Voilà pourquoi Alexander De Croo et Frank Vandenbroucke jouent aujourd’hui la grande prudence et misent surtout sur les avis des épidémiologistes. Après les balbutiements de ce baromètre qui n’a jamais vu le jour, les objectifs sont en outre plus clairs en ce qui concerne le niveau à atteindre pour être en état de « maîtriser l’épidémie » – d’où l’inquiétude relative au plateau actuel.

Cela n’a n’a pas empêché les prises de risques: les réouvertures des écoles, puis des commerces non-essentiels, répondaient à d’autres considérations liées à la santé des jeunes et à celle de notre économie. La clé, désormais? Il s’agit de veiller à limiter les déplacements et empêcher les réunions familiales/amicales, ce qui est un fameux défi.

L’épineux sujet du testing et des foyers

Tout l’enjeu pour éviter une troisième vague réside aussi dans un double processus compliqué pour lequel il reste bien des interrogations – et cela en attendant que la stratégie vaccinale porte ses fruits.

Les tests, tout d’abord. « Un problème majeur », disent les experts. Il s’agissait d’avoir une capacité suffisante et cela a mis un temps considérable pour y arriver, d’abord. Tout a dû être mis à l’arrêt lors de la deuxième vague. Désormais, le processus a repris, mais on reste toujours en plein doute sur sa capacité à répondre rapidement aux contaminations (avec quarantaien pour les contaminés ayant reçu leur test asap) et à retracer les fameux « super-contaminateurs ».

Le deuxième souci concerne les foyers et la façon de gérer les rencontres familiales et amicales dans ce qui constitue le premier foyer de contaminations. Pas de visite domicilaire possible sauf cas de flagrant délit, pas de police ou de drônes à Noël, mais un travail important de conviction et de responsabilisation individuelle à mener.

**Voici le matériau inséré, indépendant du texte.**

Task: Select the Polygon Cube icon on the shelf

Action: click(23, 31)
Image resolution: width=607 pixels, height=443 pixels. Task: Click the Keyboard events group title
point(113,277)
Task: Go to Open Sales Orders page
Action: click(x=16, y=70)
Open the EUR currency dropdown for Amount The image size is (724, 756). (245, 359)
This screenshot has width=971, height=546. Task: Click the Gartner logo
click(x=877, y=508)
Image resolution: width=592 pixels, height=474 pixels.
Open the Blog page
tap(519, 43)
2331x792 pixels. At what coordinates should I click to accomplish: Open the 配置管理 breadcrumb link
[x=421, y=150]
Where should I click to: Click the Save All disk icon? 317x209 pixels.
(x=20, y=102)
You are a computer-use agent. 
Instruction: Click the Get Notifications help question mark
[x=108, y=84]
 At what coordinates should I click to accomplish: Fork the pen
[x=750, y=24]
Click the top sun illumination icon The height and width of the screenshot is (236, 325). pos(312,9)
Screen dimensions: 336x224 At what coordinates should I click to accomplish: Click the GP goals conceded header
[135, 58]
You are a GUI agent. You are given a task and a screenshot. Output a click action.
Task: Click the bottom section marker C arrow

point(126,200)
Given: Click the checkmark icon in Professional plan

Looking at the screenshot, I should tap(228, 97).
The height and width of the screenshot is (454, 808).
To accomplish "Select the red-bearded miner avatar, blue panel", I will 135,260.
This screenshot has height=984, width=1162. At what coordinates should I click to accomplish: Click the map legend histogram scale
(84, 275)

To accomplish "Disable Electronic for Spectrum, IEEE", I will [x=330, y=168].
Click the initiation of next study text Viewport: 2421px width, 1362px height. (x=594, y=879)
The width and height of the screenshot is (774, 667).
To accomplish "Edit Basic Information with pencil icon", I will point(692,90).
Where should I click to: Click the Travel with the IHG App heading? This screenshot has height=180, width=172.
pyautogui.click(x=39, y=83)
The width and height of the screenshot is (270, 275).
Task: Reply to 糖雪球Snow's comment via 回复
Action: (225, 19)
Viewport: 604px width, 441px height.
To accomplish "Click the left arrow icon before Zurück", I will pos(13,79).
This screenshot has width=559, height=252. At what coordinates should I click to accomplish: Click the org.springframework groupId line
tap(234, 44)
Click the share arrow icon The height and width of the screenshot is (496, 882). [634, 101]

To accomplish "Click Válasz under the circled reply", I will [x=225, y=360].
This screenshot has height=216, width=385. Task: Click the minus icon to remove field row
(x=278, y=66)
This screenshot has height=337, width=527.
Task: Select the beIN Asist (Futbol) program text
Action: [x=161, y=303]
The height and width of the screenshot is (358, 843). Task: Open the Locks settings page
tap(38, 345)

On en revient à la question numéro un: la communiation est vitale.

Dasn les deux cas, le respect de la vie privée et de nos libertés constitue un frein, mais qui s’en plaindra vraiment? Idem pour notre liberté de circuler: pas d’attestation de circuler comme en France. Eviter une troisième vague, en substance, reste en grande partie de notre ressort et de nos comportements individuels.

La cohérence politique et institutionnelle

Il reste enfin un grand volet sur lequel on devra inévitablement se pencher de façon structurelle: notre complexité institutionnelle. La cohérence des politiques et la rapidité de leur mis en oeuvre dépend, même si ce n’est pas tout évidemment, de l’homogénéité des compétences ou du moins de l’huile mise dans les rouages. Si refédéraliser la santé est un leurre, une meilleure orchestration s’impose par-delà les promesses de régionalisation accrue faites au CD&V par la Vivaldi.

Quant à la cohérence politique, elle devrait être de mise en permanence et les épisodes consécutifs au dernier Comité de concertation montrent que c’est un chantier permanent. Vital, lui aussi, pour générer l’adhésion de tous.